CUDA OOM on first backward pass after evaluation

leobianco · November 20, 2024, 2:48pm

I am finetuning a google/gemma-2-2b-it model using Trainer. I am using 8 x L4 GPUs, and ZeRO stage 3 partitioning via accelerate’s deepspeed. Once the first training epoch is over, evaluation happens and I see the resulting metrics on my terminal. The problem happens when the model tries to continue training.
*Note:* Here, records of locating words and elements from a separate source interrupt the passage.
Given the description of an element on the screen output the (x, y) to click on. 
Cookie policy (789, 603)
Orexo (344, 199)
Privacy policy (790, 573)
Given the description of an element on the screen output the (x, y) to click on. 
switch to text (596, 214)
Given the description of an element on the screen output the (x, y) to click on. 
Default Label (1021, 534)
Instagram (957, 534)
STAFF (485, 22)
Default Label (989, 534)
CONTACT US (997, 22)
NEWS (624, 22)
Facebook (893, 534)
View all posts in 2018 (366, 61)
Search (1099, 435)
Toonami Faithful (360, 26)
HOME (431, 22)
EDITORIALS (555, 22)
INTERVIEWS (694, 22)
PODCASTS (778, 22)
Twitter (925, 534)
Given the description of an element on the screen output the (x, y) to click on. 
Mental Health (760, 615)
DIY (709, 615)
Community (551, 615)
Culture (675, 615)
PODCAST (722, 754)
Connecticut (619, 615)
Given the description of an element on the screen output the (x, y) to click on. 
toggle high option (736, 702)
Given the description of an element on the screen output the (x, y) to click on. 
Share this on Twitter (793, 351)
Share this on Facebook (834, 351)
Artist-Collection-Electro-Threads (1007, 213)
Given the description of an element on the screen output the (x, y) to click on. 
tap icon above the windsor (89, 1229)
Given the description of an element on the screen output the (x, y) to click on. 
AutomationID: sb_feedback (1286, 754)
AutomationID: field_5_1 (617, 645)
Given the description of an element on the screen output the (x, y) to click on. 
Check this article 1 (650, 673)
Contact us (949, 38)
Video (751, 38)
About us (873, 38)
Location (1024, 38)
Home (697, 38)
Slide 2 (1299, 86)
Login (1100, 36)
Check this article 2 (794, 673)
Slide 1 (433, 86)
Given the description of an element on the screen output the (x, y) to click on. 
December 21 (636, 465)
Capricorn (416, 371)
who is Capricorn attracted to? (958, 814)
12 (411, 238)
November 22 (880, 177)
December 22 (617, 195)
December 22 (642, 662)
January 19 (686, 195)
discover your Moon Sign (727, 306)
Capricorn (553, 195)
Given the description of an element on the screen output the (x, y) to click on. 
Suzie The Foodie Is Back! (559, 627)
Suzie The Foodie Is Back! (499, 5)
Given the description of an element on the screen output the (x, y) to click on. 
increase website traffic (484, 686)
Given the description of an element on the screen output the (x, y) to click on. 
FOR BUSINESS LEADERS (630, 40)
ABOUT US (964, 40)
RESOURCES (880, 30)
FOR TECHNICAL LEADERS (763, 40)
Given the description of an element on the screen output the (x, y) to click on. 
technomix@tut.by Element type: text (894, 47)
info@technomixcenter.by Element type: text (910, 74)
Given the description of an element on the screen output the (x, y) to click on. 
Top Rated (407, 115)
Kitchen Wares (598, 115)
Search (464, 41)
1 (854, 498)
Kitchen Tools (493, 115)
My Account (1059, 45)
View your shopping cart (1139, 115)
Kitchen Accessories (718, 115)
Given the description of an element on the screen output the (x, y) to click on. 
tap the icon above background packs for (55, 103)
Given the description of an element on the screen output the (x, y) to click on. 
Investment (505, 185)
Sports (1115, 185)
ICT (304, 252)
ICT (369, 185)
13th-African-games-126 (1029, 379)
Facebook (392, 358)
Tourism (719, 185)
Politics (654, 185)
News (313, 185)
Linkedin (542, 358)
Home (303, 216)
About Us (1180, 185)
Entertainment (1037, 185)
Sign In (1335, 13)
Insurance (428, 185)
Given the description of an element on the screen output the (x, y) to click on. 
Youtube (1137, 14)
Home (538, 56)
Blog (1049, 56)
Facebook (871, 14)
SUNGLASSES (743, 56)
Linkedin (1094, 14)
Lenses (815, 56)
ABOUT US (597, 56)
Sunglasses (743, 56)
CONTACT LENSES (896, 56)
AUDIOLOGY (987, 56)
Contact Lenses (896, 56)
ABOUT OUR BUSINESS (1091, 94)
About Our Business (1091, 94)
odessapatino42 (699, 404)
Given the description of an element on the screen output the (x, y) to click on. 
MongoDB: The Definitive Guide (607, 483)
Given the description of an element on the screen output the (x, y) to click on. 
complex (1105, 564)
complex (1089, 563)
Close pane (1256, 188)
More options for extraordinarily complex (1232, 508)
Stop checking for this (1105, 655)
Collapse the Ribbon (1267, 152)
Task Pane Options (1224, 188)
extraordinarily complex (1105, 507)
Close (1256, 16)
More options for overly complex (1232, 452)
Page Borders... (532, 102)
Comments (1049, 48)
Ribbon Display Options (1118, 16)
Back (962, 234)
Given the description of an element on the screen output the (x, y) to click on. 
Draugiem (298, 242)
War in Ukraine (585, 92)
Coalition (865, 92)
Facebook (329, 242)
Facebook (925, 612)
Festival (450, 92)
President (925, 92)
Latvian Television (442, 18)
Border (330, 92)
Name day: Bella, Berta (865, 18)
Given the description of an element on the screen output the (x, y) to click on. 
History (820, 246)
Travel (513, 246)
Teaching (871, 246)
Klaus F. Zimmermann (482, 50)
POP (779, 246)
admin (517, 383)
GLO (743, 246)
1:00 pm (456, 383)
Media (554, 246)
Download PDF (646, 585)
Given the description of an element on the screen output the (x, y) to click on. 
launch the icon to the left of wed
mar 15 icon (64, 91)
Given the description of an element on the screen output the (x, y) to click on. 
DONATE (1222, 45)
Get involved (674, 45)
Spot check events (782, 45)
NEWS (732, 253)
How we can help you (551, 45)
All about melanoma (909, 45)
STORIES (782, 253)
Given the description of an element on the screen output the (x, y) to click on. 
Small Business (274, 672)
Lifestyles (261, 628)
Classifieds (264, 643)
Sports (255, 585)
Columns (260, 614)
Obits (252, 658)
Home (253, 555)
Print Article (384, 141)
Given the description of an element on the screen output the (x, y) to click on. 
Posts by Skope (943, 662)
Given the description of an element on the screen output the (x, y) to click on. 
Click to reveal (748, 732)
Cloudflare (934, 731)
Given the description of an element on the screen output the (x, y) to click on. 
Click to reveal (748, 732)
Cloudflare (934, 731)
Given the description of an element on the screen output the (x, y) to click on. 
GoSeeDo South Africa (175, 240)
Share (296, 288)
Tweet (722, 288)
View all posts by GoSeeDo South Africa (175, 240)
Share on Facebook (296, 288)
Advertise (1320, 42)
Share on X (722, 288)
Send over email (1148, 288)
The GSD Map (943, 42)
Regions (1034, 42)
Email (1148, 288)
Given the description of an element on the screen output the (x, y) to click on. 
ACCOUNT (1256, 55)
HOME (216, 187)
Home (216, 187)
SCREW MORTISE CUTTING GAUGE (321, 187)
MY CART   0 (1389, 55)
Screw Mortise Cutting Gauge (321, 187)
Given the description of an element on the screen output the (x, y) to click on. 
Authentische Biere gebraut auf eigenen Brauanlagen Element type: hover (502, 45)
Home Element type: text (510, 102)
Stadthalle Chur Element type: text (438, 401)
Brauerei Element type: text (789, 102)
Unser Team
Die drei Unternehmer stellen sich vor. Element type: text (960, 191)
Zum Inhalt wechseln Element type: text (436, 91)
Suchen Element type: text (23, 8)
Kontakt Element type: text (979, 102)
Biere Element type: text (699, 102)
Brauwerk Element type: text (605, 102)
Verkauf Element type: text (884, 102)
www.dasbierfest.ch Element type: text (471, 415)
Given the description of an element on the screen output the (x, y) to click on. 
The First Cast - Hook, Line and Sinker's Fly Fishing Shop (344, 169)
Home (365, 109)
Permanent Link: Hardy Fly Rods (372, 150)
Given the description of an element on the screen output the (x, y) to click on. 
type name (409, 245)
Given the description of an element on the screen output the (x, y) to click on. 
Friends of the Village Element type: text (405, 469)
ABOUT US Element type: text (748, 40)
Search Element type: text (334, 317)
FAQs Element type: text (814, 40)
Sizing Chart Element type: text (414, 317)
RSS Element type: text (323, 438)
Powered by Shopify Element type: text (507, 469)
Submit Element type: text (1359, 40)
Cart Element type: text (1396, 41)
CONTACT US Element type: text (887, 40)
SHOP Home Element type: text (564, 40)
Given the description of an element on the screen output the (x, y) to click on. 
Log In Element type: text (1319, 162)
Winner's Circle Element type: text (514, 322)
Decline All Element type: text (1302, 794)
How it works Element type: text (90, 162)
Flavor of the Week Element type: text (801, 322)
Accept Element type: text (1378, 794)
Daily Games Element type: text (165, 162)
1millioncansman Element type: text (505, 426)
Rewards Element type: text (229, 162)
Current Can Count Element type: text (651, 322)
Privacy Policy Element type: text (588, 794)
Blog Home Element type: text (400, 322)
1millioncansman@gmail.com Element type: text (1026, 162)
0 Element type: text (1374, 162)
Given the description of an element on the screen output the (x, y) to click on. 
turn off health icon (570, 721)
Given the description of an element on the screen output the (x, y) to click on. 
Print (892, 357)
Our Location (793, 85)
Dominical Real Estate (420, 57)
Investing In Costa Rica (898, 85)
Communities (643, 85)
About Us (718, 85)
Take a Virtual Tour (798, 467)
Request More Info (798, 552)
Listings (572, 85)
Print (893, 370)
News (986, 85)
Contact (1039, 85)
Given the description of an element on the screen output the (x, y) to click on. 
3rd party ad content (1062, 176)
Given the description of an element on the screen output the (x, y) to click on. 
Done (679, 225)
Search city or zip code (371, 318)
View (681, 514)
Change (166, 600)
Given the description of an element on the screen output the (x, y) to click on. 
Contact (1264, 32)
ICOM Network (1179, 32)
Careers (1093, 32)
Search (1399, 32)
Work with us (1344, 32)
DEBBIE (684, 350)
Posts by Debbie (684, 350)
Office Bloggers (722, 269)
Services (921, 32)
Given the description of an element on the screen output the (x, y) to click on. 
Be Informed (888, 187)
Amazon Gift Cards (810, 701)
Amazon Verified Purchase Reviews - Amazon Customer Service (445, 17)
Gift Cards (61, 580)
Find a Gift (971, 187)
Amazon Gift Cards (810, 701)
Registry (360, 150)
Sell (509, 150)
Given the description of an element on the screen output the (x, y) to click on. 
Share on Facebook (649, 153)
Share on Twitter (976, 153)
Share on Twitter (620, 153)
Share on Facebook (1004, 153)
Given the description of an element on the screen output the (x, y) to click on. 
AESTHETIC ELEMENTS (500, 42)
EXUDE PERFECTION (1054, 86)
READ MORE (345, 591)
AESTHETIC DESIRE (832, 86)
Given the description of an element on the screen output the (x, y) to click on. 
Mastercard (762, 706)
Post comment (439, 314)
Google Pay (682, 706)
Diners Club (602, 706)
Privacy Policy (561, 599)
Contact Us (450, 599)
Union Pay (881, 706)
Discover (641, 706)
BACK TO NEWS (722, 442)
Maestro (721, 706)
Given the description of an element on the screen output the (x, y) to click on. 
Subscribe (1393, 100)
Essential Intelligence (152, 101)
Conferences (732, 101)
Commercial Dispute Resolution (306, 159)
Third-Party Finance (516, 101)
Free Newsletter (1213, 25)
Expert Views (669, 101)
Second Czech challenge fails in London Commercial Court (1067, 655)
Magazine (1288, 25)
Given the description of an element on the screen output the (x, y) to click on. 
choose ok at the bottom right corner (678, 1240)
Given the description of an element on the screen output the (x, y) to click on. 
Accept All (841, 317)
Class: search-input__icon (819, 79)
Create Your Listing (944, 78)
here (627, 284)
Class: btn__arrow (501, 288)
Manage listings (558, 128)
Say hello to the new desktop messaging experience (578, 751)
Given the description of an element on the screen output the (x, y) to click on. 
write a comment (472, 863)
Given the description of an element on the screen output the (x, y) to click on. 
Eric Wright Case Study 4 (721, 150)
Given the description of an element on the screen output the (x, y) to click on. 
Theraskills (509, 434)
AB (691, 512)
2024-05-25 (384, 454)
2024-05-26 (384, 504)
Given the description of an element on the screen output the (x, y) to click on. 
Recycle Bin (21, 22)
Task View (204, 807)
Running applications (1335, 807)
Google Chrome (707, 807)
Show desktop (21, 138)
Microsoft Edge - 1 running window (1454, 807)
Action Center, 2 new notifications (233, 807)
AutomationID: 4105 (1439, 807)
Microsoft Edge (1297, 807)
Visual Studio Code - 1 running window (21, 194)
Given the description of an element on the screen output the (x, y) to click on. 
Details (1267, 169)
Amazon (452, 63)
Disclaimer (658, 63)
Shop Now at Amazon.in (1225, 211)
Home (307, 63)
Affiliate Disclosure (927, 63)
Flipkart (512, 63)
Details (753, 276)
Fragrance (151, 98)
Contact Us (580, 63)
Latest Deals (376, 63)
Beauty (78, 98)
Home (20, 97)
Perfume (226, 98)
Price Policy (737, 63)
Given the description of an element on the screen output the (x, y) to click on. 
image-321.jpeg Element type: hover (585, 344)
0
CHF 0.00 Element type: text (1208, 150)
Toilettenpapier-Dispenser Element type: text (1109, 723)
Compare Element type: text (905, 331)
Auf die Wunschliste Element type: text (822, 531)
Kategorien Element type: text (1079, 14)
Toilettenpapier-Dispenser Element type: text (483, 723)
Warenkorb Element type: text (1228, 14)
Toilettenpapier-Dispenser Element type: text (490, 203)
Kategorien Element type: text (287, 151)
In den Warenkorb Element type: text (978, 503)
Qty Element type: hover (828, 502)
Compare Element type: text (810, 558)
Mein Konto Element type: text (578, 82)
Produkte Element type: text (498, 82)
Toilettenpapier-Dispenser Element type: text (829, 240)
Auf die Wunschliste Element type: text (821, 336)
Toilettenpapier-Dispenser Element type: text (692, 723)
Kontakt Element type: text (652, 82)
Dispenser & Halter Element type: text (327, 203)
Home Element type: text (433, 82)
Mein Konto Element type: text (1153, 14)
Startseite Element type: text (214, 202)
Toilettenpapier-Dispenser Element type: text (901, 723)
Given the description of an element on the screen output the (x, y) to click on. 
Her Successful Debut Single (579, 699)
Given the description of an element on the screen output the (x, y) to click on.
During the first backward pass of the second training epoch, I get the following OOM error:

File "/home/leobianco/hallucination_reduction/reward_model.py", line 220, in main
trainer.train(resume_from_checkpoint=training_args.resume_from_checkpoint)
File "/home/leobianco/hallucination_reduction/.venv/lib/python3.11/site-packages/transformers/trainer.py", line 2123, in train
return inner_training_loop(
        ^^^^^^^^^^^^^^^^^^^^
File "/home/leobianco/hallucination_reduction/.venv/lib/python3.11/site-packages/transformers/trainer.py", line 2481, in _inner_training_loop
tr_loss_step = self.training_step(model, inputs, num_items_in_batch)
               ^^^^^^^^^^^^^^^^^^^^^^^^^^^^^^^^^^^^^^^^^^^^^^^^^^^^^
File "/home/leobianco/hallucination_reduction/.venv/lib/python3.11/site-packages/transformers/trainer.py", line 3612, in training_step
self.accelerator.backward(loss, **kwargs)
File "/home/leobianco/hallucination_reduction/.venv/lib/python3.11/site-packages/accelerate/accelerator.py", line 2233, in backward
self.deepspeed_engine_wrapped.backward(loss, **kwargs)
File "/home/leobianco/hallucination_reduction/.venv/lib/python3.11/site-packages/accelerate/utils/deepspeed.py", line 186, in backward
self.engine.backward(loss, **kwargs)
File "/home/leobianco/hallucination_reduction/.venv/lib/python3.11/site-packages/deepspeed/utils/nvtx.py", line 18, in wrapped_fn
ret_val = func(*args, **kwargs)
          ^^^^^^^^^^^^^^^^^^^^^
File "/home/leobianco/hallucination_reduction/.venv/lib/python3.11/site-packages/deepspeed/runtime/engine.py", line 2020, in backward
self.optimizer.backward(loss, retain_graph=retain_graph)
File "/home/leobianco/hallucination_reduction/.venv/lib/python3.11/site-packages/deepspeed/utils/nvtx.py", line 18, in wrapped_fn
ret_val = func(*args, **kwargs)
         ^^^^^^^^^^^^^^^^^^^^^
File "/home/leobianco/hallucination_reduction/.venv/lib/python3.11/site-packages/deepspeed/runtime/zero/stage3.py", line 2259, in backward
self.loss_scaler.backward(loss.float(), retain_graph=retain_graph)
File "/home/leobianco/hallucination_reduction/.venv/lib/python3.11/site-packages/deepspeed/runtime/fp16/loss_scaler.py", line 63, in backward
scaled_loss.backward(retain_graph=retain_graph)
File "/home/leobianco/hallucination_reduction/.venv/lib/python3.11/site-packages/torch/_tensor.py", line 581, in backward
torch.autograd.backward(
File "/home/leobianco/hallucination_reduction/.venv/lib/python3.11/site-packages/torch/autograd/__init__.py", line 347, in backward
_engine_run_backward(
File "/home/leobianco/hallucination_reduction/.venv/lib/python3.11/site-packages/torch/autograd/graph.py", line 825, in _engine_run_backward
return Variable._execution_engine.run_backward(  # Calls into the C++ engine to run the backward pass

torch.OutOfMemoryError: CUDA out of memory. Tried to allocate 500.00 MiB. GPU 6 has a total capacity of 21.95 GiB of which 318.12 MiB is free. Including non-PyTorch memory, this process has 21.63 GiB memory in use. Of the allocated memory 12.71 GiB is allocated by PyTorch, and 8.57 GiB is reserved by PyTorch but unallocated. If reserved but unallocated memory is large try setting PYTORCH_CUDA_ALLOC_CONF=expandable_segments:True to avoid fragmentation.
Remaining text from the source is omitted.